▸ **ASSIGNMENT**:
Match the word "computer". Return each line of the data below where it appears.

▸ **SUPPLIED MATERIAL**:
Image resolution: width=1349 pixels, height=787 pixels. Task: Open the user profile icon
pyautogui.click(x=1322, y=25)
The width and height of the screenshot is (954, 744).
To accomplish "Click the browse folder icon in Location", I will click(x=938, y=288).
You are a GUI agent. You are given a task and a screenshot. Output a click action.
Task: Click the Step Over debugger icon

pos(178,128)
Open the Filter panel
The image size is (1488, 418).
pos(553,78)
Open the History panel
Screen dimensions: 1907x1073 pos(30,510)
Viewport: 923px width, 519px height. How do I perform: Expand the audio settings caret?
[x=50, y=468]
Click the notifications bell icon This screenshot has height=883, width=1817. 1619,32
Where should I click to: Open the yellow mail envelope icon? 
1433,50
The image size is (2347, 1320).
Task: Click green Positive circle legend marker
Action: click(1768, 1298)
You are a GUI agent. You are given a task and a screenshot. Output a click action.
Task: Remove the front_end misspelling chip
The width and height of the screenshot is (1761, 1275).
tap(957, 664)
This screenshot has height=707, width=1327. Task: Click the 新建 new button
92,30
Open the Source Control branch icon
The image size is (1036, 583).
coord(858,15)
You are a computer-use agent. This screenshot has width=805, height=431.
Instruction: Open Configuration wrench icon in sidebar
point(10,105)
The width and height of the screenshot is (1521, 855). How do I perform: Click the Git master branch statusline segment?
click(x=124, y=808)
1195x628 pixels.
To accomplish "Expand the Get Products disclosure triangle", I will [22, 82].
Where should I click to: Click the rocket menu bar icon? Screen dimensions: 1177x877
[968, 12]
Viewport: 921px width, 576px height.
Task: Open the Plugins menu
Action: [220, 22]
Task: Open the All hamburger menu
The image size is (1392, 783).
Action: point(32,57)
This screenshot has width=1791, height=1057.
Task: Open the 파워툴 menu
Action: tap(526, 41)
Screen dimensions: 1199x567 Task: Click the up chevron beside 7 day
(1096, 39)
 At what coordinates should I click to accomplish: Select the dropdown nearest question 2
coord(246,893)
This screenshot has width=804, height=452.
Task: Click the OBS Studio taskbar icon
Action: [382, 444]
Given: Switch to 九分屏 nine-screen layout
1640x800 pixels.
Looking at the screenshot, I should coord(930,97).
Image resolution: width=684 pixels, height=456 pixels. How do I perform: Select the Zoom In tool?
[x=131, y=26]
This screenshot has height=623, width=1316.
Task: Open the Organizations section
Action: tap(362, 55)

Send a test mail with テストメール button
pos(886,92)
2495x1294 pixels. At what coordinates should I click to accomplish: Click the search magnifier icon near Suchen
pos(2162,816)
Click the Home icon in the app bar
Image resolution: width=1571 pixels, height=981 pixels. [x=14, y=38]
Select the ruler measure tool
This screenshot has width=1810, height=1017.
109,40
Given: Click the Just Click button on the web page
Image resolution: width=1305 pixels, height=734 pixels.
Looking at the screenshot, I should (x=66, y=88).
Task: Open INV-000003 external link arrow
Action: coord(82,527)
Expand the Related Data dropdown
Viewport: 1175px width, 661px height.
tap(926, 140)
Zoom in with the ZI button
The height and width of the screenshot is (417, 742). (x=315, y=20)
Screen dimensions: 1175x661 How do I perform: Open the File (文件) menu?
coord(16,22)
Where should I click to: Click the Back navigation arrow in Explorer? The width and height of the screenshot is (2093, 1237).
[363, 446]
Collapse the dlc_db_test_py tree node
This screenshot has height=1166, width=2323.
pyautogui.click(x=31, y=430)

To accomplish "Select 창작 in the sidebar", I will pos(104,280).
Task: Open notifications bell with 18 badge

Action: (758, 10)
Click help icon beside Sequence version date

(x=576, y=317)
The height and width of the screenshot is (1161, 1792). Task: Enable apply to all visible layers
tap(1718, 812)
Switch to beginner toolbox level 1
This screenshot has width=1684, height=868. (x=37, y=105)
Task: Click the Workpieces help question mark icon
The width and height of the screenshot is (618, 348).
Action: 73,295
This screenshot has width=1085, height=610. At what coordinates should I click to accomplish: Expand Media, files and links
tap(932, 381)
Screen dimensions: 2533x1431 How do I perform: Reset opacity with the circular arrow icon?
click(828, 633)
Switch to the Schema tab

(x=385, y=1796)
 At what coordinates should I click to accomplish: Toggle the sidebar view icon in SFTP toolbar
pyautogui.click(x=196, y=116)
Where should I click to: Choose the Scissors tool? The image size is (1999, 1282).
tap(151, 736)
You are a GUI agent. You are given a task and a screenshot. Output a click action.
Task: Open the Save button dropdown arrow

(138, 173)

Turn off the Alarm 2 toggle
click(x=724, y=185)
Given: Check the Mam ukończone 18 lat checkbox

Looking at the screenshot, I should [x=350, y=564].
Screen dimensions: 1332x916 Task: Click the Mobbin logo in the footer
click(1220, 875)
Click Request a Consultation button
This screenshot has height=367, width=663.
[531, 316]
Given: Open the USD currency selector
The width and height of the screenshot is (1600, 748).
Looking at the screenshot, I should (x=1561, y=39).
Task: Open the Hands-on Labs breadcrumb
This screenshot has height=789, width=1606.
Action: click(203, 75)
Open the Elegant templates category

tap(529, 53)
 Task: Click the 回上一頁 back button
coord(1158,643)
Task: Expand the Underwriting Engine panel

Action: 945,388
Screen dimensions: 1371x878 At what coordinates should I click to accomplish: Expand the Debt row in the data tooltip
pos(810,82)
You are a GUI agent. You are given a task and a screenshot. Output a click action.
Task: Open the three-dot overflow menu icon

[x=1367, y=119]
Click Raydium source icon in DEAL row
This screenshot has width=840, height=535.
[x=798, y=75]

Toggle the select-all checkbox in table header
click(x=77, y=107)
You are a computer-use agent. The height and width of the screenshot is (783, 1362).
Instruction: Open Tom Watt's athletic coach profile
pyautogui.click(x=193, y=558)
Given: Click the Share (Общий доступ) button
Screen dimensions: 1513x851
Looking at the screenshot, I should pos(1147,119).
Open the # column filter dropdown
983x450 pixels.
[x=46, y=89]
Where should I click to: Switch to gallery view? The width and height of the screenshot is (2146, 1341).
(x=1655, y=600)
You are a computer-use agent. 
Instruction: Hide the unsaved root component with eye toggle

▸ **RESPONSE TO THE EXERCISE**:
You are a computer-use agent. This screenshot has width=805, height=431.
You are a computer-use agent. The height and width of the screenshot is (783, 1362).
You are a computer-use agent. 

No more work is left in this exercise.